O químico Gilberto Chierice: Por 20 anos Chierice produziu e distribuiu gratuitamente a fosfoetanolamina. A pesquisa em seu laboratório do IQSC/USP chegou a distribuir 50 mil cápsulas por mês - Crédito: Alesp reproduçãoMorria há seis anos, no dia 19 de julho de 2019, no Hospital Instituto de Moléstias Cardiovasculares, em São José do Rio Preto (SP), o químico e professor aposentado do Instituto de Química da Universidade de São Paulo (USP), em São Carlos, Gilberto Orivaldo Chierice. Ele tinha 75 anos. Chierice ficou conhecido no Brasil por desenvolver a fosfoetanolamina sintética, popularmente chamada de “pílula do câncer”. A causa da morte foi infarto do miocárdio.
Trajetória
Nascido em Rincão (SP), Chierice formou-se em Química pela Faculdade de Filosofia, Ciências e Letras da Unesp de Araraquara (1969). Realizou mestrado (1973) e doutorado (1979) em Química pela USP, na capital. Em 1976, ingressou no quadro docente da USP de São Carlos e se aposentou em 2013 como professor titular.
No final dos anos 1980, ele desenvolveu um polímero a partir do óleo de mamona, ideal para a fabricação de próteses bem mais baratas que as de silicone e que também não causavam rejeição. Esse trabalho lhe rendeu, em 1996, o reconhecimento como um dos 100 melhores cientistas brasileiros dos últimos 100 anos.

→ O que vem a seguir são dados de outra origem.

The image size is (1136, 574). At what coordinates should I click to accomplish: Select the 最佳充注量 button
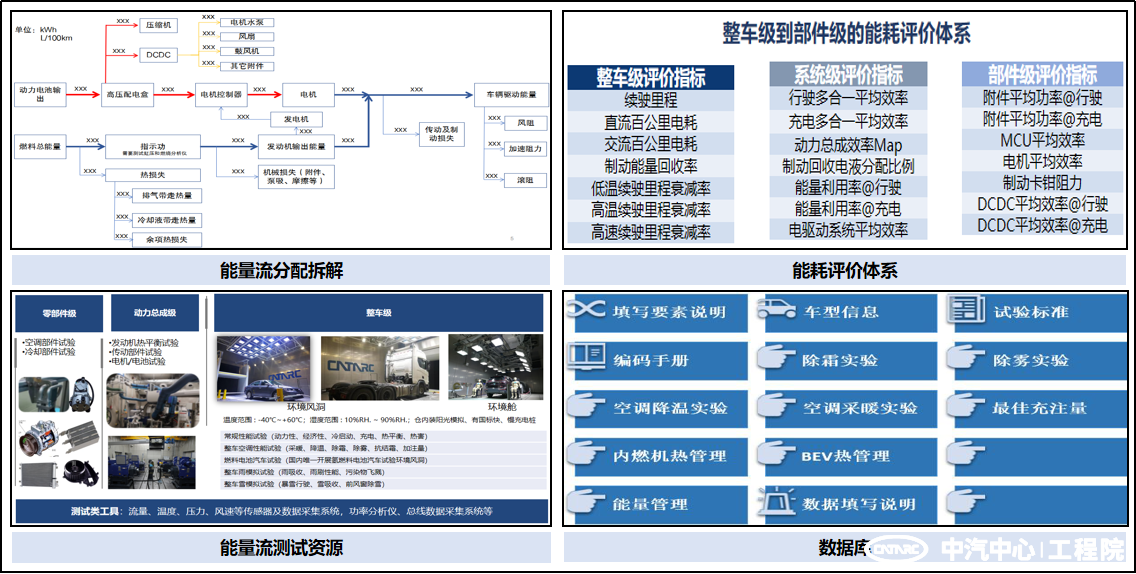[x=1039, y=408]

Durante 20 anos, Chierice produziu e distribuiu gratuitamente a fosfoetanolamina. A pesquisa em seu laboratório no IQSC/USP chegou a distribuir 50 mil cápsulas por mês, mesmo sem testes clínicos comprovados em humanos.
Em agosto de 2015, pacientes com câncer começaram a entrar na Justiça para obter as cápsulas. Segundo o próprio professor, a fosfoetanolamina é a combinação de uma substância muito comum, utilizada em muitos xampus capilares, chamada monoetanolamina, com o ácido fosfórico, que é um conservante de alimentos. Juntas, essas substâncias formariam um marcador de células diferenciadas, consideradas células cancerosas.

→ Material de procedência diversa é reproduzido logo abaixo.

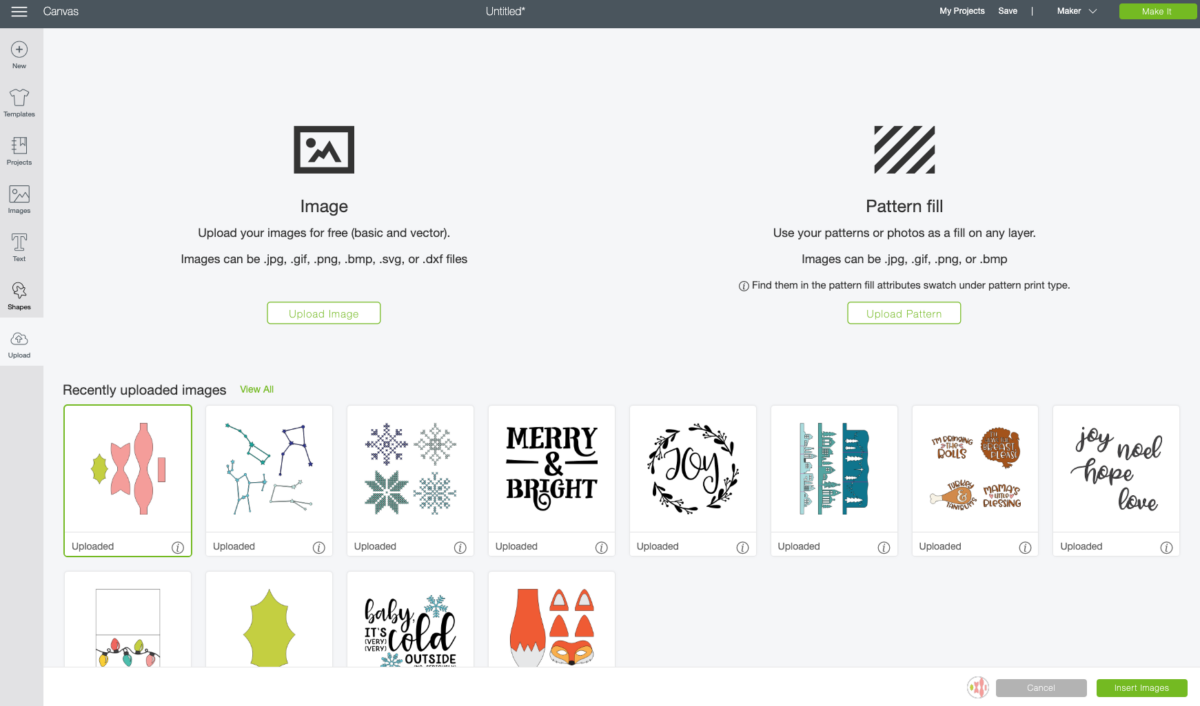Select the Upload cloud icon
This screenshot has width=1200, height=706.
point(19,339)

O tema gerou polêmica em 2015, envolvendo a USP e a Agência Nacional de Vigilância Sanitária (Anvisa), que proibiram a distribuição da fosfoetanolamina. Pacientes, no entanto, continuaram recorrendo à Justiça para garantir o direito ao composto.
Em dezembro daquele ano, o Instituto do Câncer de São Paulo (Icesp) anunciou a coordenação de uma pesquisa para testar a substância. A universidade fechou o laboratório em abril de 2016 e suspendeu a distribuição até que fosse obtido o registro junto à Anvisa, que afirmou não ter identificado processo formal de avaliação do produto em seus registros. Segundo a agência, para obter o registro, além da requisição, seria necessário apresentar documentos e análises clínicas, o que não constava na pesquisa.
Ainda em abril de 2016, mesmo diante da preocupação da Anvisa quanto à liberação sem garantias de eficácia e segurança, a então presidente Dilma Rousseff (PT) sancionou a lei que autorizava o uso da substância por pacientes diagnosticados com tumores malignos.
Em maio do mesmo ano, por 6 votos a 4, o Supremo Tribunal Federal (STF) suspendeu a lei e manteve suspensas decisões judiciais que obrigavam o governo a fornecer a substância.
Em março de 2017, o Instituto do Câncer do Estado de São Paulo (Icesp) suspendeu as verbas para a pesquisa e a inclusão de novos pacientes nos testes clínicos com a fosfoetanolamina, devido à ausência de “benefício clínico significativo” nas pesquisas realizadas até então.
Em outubro de 2017, a Assembleia Legislativa do Estado de São Paulo (Alesp) abriu uma Comissão Parlamentar de Inquérito (CPI), que concluiu em abril de 2018 que houve falhas na eficácia, na pesquisa e nos testes de segurança do composto, recomendando que novos estudos fossem realizados antes que ele fosse distribuído.
Em junho de 2019, a Universidade Federal do Ceará (UFC) iniciou os primeiros testes da chamada pílula do câncer em seres humanos. Ao todo, 64 voluntários participariam do experimento, realizado pela primeira vez no Brasil.